Assignment: Your job here is to restate every record exactly, pictures excluded.

[Collected data entries]
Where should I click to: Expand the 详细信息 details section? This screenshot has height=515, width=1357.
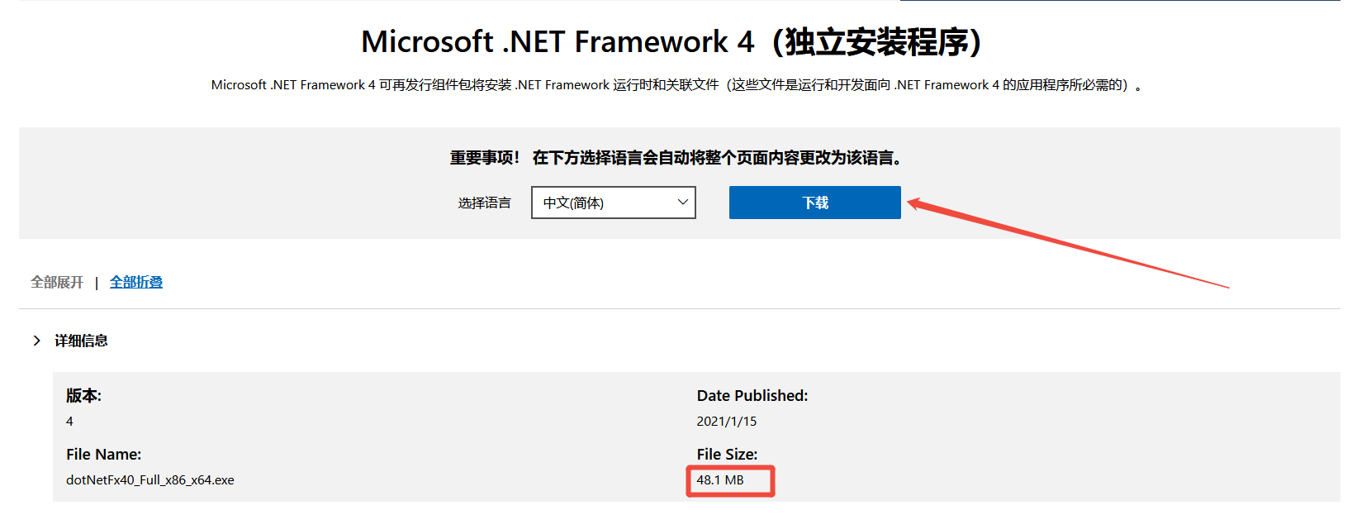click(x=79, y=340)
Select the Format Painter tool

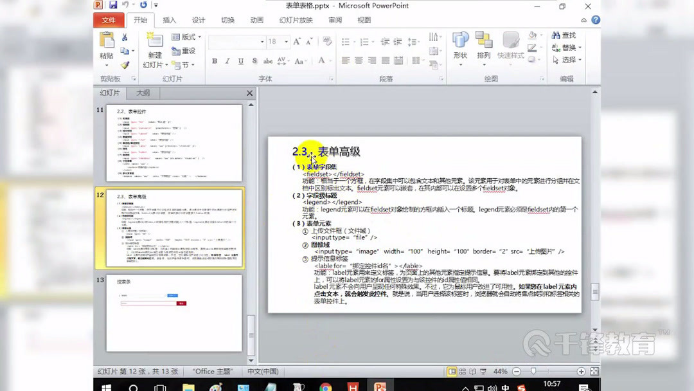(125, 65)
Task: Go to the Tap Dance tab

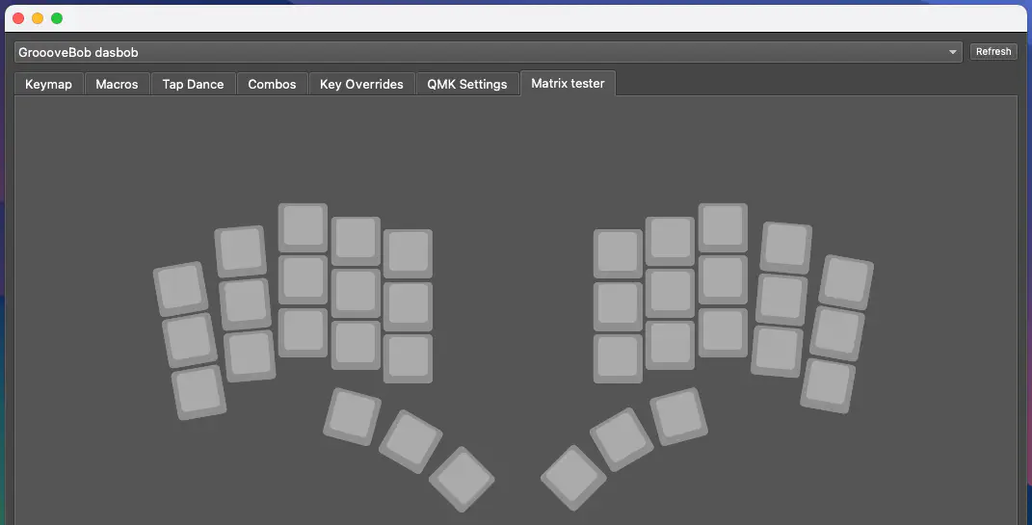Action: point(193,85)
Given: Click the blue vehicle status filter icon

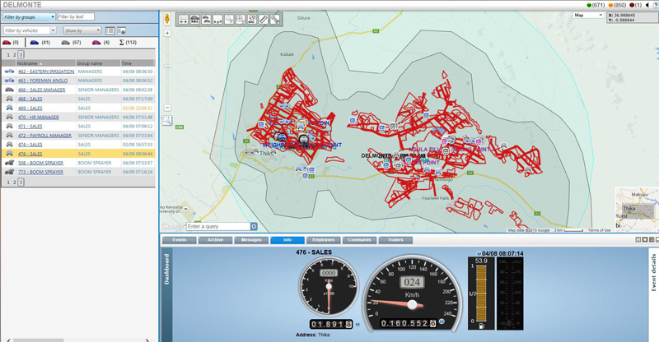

Your solution:
Where should I click to: Expand the 详细信息 details section? This screenshot has height=515, width=1357.
click(x=79, y=340)
Select the Format Painter tool

(125, 65)
Task: Go to the Tap Dance tab

Action: point(193,85)
Given: Click the blue vehicle status filter icon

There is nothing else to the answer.